### SUPPLIED PASSAGE
Even though onshore wind and solar are growing quickly in the U.S., utilities here are quickly embracing natural gas as their fuel of choice as prices have fallen and climate policy makes it more challenging for coal plants to operate profitably. Natural gas is the cleanest-burning fossil fuel, but still emits about half as much carbon dioxide as coal when it burns.

There are plenty of things the U.S. could do make future offshore wind development in the U.S. more certain, including changing how offshore wind development areas are leased, Firestone said.

The United States should look to maximize installed offshore wind capacity over the next 10 years responsibly, rather than maximize short-term government revenue through lease auctions, regardless of whether they result in new wind farm development, the paper says.

The paper calls for an offshore wind tax credit, loan-guarantees for those financing new wind farms and better regional planning to allow offshore wind to effectively integrate with onshore power grids. And, more research is needed on ways to reduce the environmental impacts of offshore wind farms and on how to harness the most energy from the wind blowing across the ocean.

Mark Z. Jacobson, a professor of civil and environmental engineering at Stanford University, said that the paper’s call for loan guarantees and tax credits for offshore wind are reasonable to help kick-start new development.

“The suggested next steps would definitely increase the likelihood of faster offshore wind development in the U.S.,” he said. “I also think it is necessary to educate the public and policymakers about the health and climate cost savings to the U.S. of developing offshore wind.”

### SUPPLIED DATA
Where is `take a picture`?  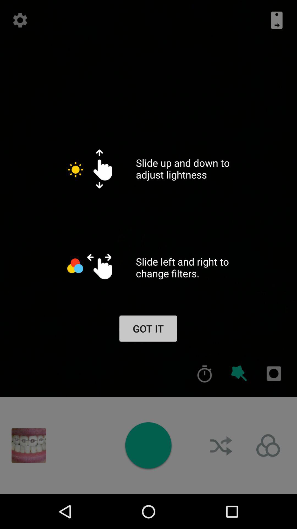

### WRITTEN PROBLEM
Reproduce word for word everything in the offshore wind text from "The United States" down to "across the ocean.".

### EXPECTED OUTPUT
The United States should look to maximize installed offshore wind capacity over the next 10 years responsibly, rather than maximize short-term government revenue through lease auctions, regardless of whether they result in new wind farm development, the paper says.

The paper calls for an offshore wind tax credit, loan-guarantees for those financing new wind farms and better regional planning to allow offshore wind to effectively integrate with onshore power grids. And, more research is needed on ways to reduce the environmental impacts of offshore wind farms and on how to harness the most energy from the wind blowing across the ocean.